Erba cipollina: bordura produttiva e anti parassiti
L’erba cipollina è perfetta per creare bordure aromatiche lungo i camminamenti dell’orto di maggio. Gradisce il pieno sole ma tollera anche la mezz’ombra, purché il terreno sia fresco, fertile e non troppo secco. Puoi seminare direttamente in file o creare piccoli ciuffi fitti: le foglie tubulari ricrescono velocemente dopo il taglio. In consociazione è un’ottima alleata di carote, insalate e fragole, grazie al suo odore che disturba afidi e mosche della carota. Per garantire raccolti continui, taglia le foglie a qualche centimetro dal terreno ogni volta che servono, evitando di asportare tutto il ciuffo in una sola volta. I fiori violacei sono commestibili e molto decorativi, ma se vuoi più foglie è meglio eliminarne una parte prima che vadano a seme.
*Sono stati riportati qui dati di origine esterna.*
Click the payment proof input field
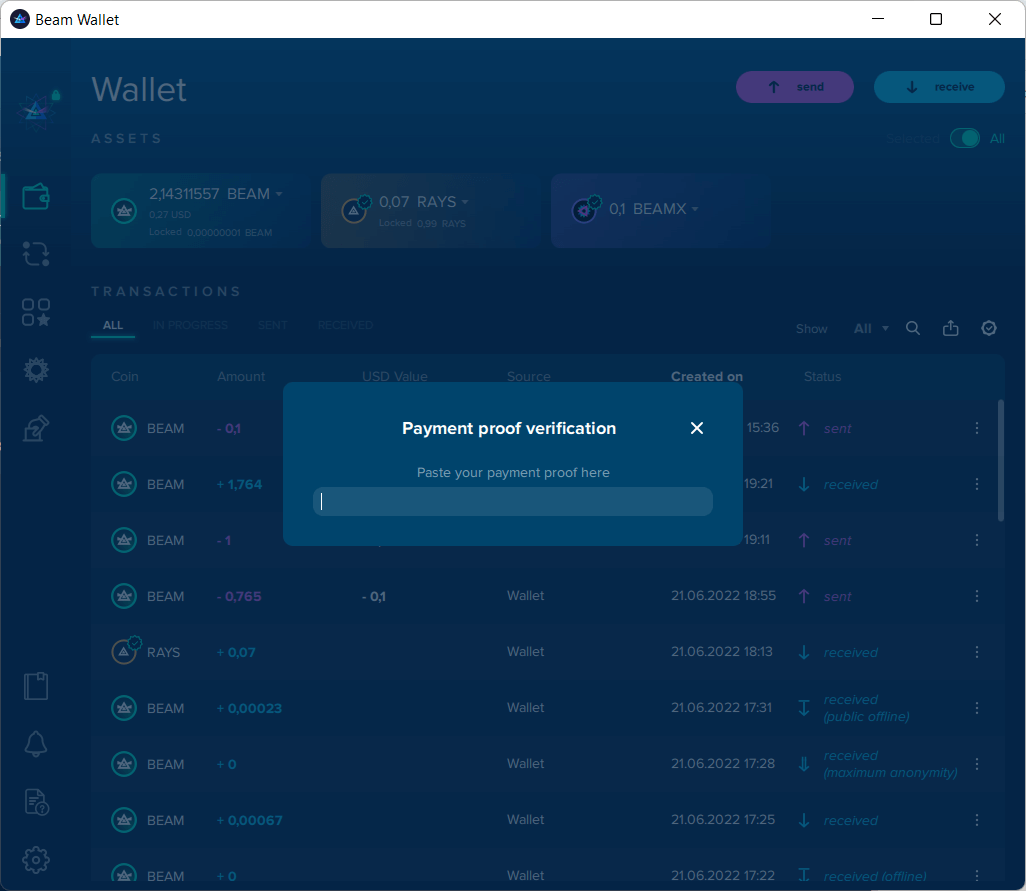This screenshot has height=891, width=1026. coord(513,502)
Timo e altre mediterranee: sole pieno e terreno ben drenato
Tra la metà e la fine di maggio è ancora possibile avviare da seme o trapiantare in piena terra il timo e altre aromatiche mediterranee come maggiorana, santoreggia e origano. Queste piante richiedono un’esposizione in pieno sole e un substrato molto drenante, anche sassoso, povero di azoto ma ricco di scheletro, ideale per chi ha terreni calcarei. È utile destinarle a un’aiuola dedicata, leggermente rialzata, lontano dalle zone più irrigate dell’orto. Il timo si abbina bene a cavoli, zucchine e peperoni grazie all’azione repellente nei confronti di alcuni insetti. I tagli di raccolta vanno effettuati recidendo i rametti teneri, senza legnificare troppo la pianta, preferibilmente al mattino e prima della piena fioritura per concentrare l’aroma.
Organizzare gli spazi e programmare i tagli di raccolta
Per sfruttare al meglio l’orto di maggio conviene progettare un’aiuola mista di aromatiche, alternando specie più alte come basilico e coriandolo a tappezzanti come timo e maggiorana, utilizzando erba cipollina come bordura. Lascia corridoi di 25–30 cm per il passaggio e per favorire l’arieggiamento, riducendo l’insorgenza di malattie fungine. Le consociazioni con pomodori, insalate, cavoli e fragole permettono di sfruttare lo spazio e potenziare la biodiversità dell’orto. Pianifica i tagli di raccolta in modo scalare, alternando le piante: non potare mai più di un terzo della vegetazione a ogni passaggio e privilegia sempre le parti giovani. Così avrai un flusso costante di foglie e rametti profumati da maggio fino all’inizio dell’autunno.
Organizzando le semine di maggio in piena terra con attenzione a esposizione, consociazioni e modalità di raccolta continua, l’orto diventa una dispensa verde sempre a portata di mano. Basilico, prezzemolo, coriandolo, erba cipollina, timo e le altre mediterranee garantiranno aromi freschi per tutta l’estate, con piante sane e produttive che arricchiscono sia il piatto sia l’equilibrio dell’ecosistema dell’orto.